Une telle organisation du travail se répercute sur la qualité du bâti, les mauvaises conditions de travail attirant peu les salariés les plus qualifiés. Ces conséquences sont bien documentées. L’organisation de consommateurs UFC-Que Choisir a recensé par exemple une augmentation de 150% des litiges entre acheteurs et promoteurs à cause de malfaçons entre 2010 et 2015. Pour la seule année dernière, l’augmentation était de 84%. 80% des acheteurs constatent dans le mois suivant la livraison en moyenne une quinzaine de réserves sérieuses et avérées sur leur bien. On voit d’ailleurs une explosion des coûts des assurances. En 2016, les assurances chargées de couvrir les risques de malfaçons dans le bâtiment ont versé 735 millions d’euros d’indemnités. Soit le double de ce qu’elles versaient en 2007. Cette chute dans la qualité du travail livré finit évidemment par se répercuter sur le constructeur. D’abord, l’explosion du coût des assurances les touche forcément. Ensuite, cette épidémie de malfaçons se traduit aussi par une judiciarisation grandissante. Ils sont donc obligés d’engager des frais de plus en plus importants dans ce domaine. Cet aspect des coûts n’est pas le seul paramètre négatif résultant de cette chaîne de la baisse de qualification en raison de la cascade de sous-traitance et de salaires de plus en plus bas. Il faut aussi compter avec l’ambiance que créé le travail mal fait et l’habitude qui s’en prend parmi les équipes. Ambiance délétère dans la durée qui pèse sur la façon de vivre et de penser son travail et sa responsabilité individuelle dans la réussite d’un projet concret.

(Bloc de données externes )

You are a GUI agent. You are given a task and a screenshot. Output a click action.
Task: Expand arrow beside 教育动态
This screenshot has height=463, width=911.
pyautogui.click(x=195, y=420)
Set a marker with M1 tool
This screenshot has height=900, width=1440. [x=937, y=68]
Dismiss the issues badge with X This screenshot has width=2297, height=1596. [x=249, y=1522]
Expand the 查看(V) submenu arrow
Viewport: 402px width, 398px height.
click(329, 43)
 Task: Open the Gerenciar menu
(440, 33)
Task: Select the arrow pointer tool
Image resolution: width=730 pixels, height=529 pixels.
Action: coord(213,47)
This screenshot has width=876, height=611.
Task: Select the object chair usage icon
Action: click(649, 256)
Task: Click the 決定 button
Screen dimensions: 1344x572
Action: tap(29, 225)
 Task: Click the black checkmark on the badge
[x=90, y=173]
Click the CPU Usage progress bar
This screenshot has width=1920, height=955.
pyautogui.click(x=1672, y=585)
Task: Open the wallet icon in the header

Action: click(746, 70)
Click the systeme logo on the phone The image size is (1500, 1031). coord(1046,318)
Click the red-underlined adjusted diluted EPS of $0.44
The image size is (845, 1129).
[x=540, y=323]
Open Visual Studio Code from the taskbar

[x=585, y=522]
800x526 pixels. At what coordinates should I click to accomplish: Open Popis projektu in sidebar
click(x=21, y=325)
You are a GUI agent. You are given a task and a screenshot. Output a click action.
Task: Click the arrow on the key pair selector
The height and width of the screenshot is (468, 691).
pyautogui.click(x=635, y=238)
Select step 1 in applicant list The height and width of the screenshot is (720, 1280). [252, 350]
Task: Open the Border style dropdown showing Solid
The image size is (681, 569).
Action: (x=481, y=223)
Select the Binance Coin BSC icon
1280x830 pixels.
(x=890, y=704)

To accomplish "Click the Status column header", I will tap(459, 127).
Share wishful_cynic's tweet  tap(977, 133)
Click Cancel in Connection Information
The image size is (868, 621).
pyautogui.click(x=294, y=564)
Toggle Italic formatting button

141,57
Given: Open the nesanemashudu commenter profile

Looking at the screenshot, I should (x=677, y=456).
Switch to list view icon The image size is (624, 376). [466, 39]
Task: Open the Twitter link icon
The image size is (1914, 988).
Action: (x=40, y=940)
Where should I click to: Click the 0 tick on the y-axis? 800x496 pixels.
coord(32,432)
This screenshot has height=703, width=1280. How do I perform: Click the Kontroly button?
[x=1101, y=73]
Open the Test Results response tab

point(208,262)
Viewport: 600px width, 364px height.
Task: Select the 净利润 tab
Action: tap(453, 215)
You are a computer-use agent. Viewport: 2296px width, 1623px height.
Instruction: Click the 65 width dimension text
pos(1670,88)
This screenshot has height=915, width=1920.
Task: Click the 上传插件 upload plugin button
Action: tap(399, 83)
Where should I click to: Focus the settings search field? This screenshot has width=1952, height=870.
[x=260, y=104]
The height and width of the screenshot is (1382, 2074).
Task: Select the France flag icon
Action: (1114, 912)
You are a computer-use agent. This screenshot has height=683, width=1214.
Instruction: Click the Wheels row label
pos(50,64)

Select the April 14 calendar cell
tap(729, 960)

Les grandes entreprises du bâtiment finissent donc elles aussi par être victimes du système de la sous-traitance et de la précarité qu’il entraîne. Mais comment inverser la tendance sans intervention de l’État ? La pente naturelle pour des acteurs privés soumis à la concurrence est de réagir en demandant à leurs sous-traitants de réduire encore leurs coûts. Cela revient à aggraver le problème. Il faut donc que la loi intervienne pour limiter la sous-traitance et imposer la responsabilité des donneurs d’ordres. C’est justement ce que propose la France insoumise et son programme L’Avenir en Commun. Nous voulons créer une responsabilité juridique, sociale et écologique des donneurs d’ordres sur leurs sous-traitants. C’est une façon d’empêcher l’externalisation des coûts, néfastes pour tous à moyen terme. Cela permettra une stabilisation des travailleurs, une élévation de leur condition sociale, puissant incitatif pour l’élévation de leur niveau de qualification. Je voudrais que le raisonnement que je viens de présenter soit pris pour ce qu’il est : une observation réaliste des conditions à remplir pour obtenir un travail de qualité et la réussite d’un projet. Il s’agit de comprendre comment s’opère la déqualification d’un travail qualifié sous la pression des conditions sociale de sa réalisation.

Je vais reprendre à présent la question de la qualification du travail et de l’évolution de son contenu pour répondre aux défis que notre programme soulève. Car la qualification est bel et bien l’enjeu pour la filière de la construction. Le défi que nous lui fixerons si nous arrivons au pouvoir est celui de la transition écologique. Les chercheurs du GIEC nous disent que nous avons 12 ans pour réaliser les bifurcations nécessaires afin d’endiguer le changement climatique. Le bâtiment est un secteur clé pour réussir cette transition. En effet, les bâtiments représentent 27% de nos émissions de gaz à effet de serre. Il y a 7 millions de logements passoires thermiques dans le pays. L’Avenir en Commun fixait des objectifs élevés. Par exemple en matière de rénovations : 700 000 logements chaque année. Peut-être faudra-t-il accélérer encore le rythme étant donné la progression de l’urgence. En plus, nous avons l’ambition de faire sortir de terre 200 000 HLM par an. Étant évidemment entendu que ces logements sociaux devront être à la pointe en matière de normes énergétiques. C’est donc un surcroît d’activité considérable pour le secteur du bâtiment. Lorsqu’un gouvernement insoumis adviendra, la crainte évoquée par Martin Bouygues dans sa tribune se réalisera rapidement : le travail qualifié disponible ne sera pas assez important pour répondre aux besoins.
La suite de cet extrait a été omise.